Serious businesses are not risking their revenues, staff, facilities and licensing investments over a totally unpredictable hardware release cycle and a non existent product roadmap.
The Mac pro is no more than a “concept” wet dream pc wrapped in glitter (ie a PC sporting a machined aluminium case, exorbitantly expensive monitor stands and optional wheel sets) that Apple likes to flash around to increase their “jewellery techno cult“ that drive sales of the portable and wearable product lines among rich students, hobbyists and receptionists.
Real pros moved long ago to disaggregated hardware and distributed, collaborative workflows mostly running on Linux and Cuda supported GPUs. Something on a galaxy far far away from this one populated by Sunday afternoon YouTube editors, bloggers and bragging influencers just interested in generating web traffic.
There was a time when Apple was reporting more bugs against Skylake than Intel’s internal testers.
Apple, unlike the rest of the computing industry, no longer has to deal with Intel’s inability to focus on anything other than trying to force voltage through their systems so they appear “better” than a CPU that 0% of the market can use! (outside of Apple)

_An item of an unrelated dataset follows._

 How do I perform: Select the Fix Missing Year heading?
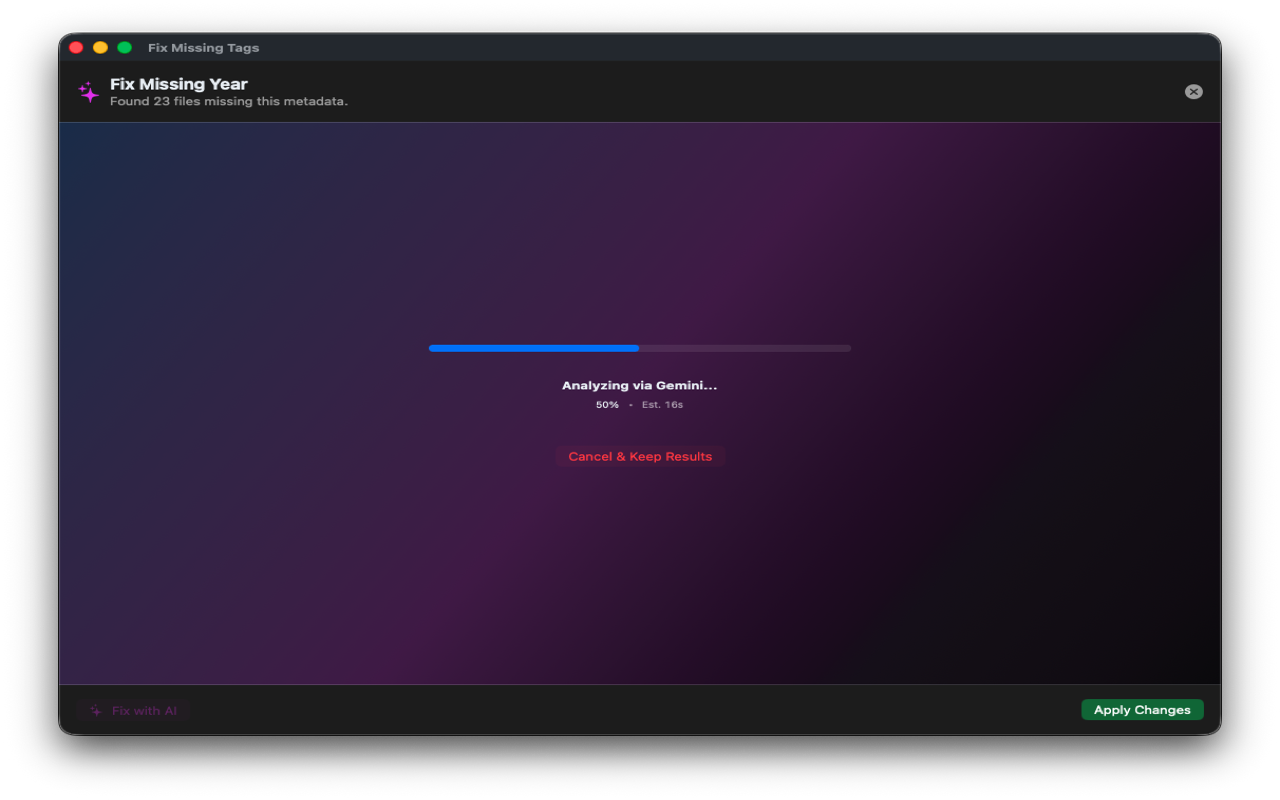[x=179, y=84]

Right, but the largest portion of the market is, and will likely always be from this point forward, portable systems. Until AMD’s able to match Intel’s output across the board, they’re going to be relegated to servers. And, even with those servers, there are likely vendors that stick with Intel just because they know Intel can fill large orders easier than AMD can.AMD is rapidly building share in servers( in very high 20’s % and may close to 35% by early 2024 ) , it isn’t like rest of industry is standing there not trying Intel alternatives
If Intel screws up with Gen14, they’ll still do a lot of business with them because there’s no one else that can provide a product in the quantities that Intel can that’s as compatible as Intel is. There is not a single vendor on the planet that will look at a power hungry, hot, Intel laptop solution and NOT bite the bullet and build a product around it anyway.If Intel screws up Gen14 ( meteor lake ) laptop SoCs they will be in deep trouble ( probably going to punt mucking around on some showboat desktop to keep core business afloat ). Laptop Hasn’t been AMD’s main focus but they are evolving there with steady .

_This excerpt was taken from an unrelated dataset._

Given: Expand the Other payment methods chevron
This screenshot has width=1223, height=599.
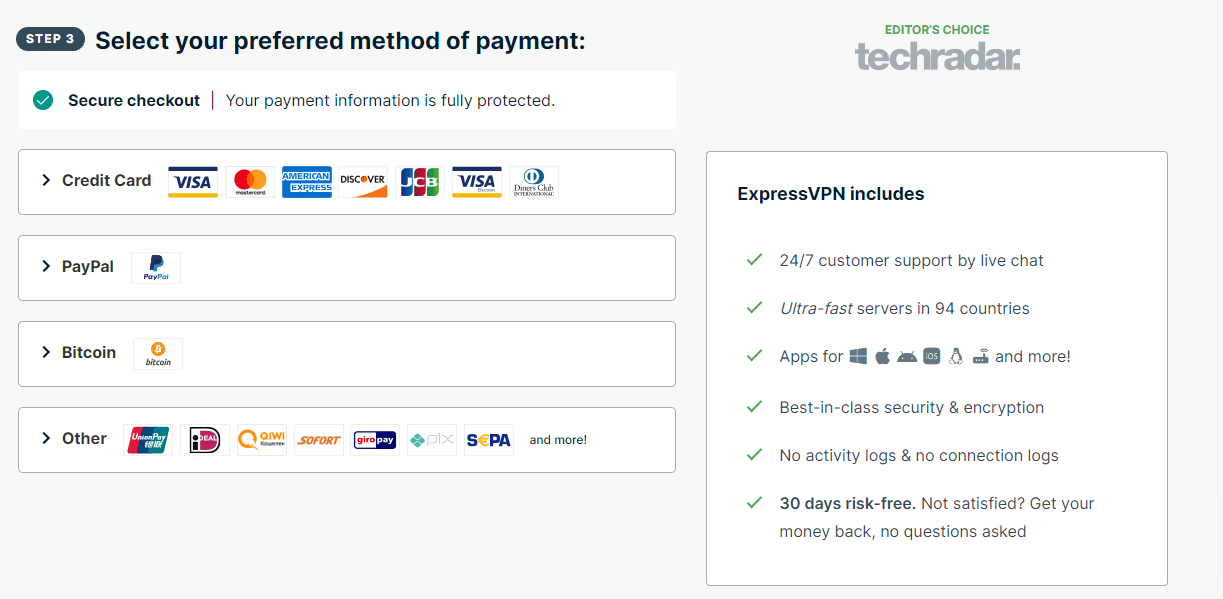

There is not a single vendor on the planet that will look at a power hungry, hot, Intel laptop solution and NOT bite the bullet and build a product around it anyway.
This whole thing is very interesting.
On one hand, there's the possibility that Apple backed themselves into a corner--meaning, they didn't anticipate the extent to which Apple Silicon doesn't work with the Mac Pro's modular/upgradeable philosophy and now they don't know what to do. I find that hard to believe that they couldn't have seen this coming.
At the same time, rumors indicating the Apple Silicon Mac Pro will be minimally upgradeable and will have the same chip as the Mac Studio lends some credence to this theory. Right now it seems like the Mac Pro is going to be a Mac Studio in a different form factor will possible upgradeable storage. Is that enough to differentiate it from the Studio? Why keep the Mac Pro around if it doesn't offer much over the Studio? (Or is the theory that the Studio is a "stop gap" that will be quickly discontinued once the new Mac Pro is released true?)
In terms of GPU power, the Studio already gets easily smoked by an RX-6800XT (in a 5,1 at that)Have we already seen the limits of Apple Silicon with the Studio?
I am with you 100% on this.At this point I just want to see where this goes.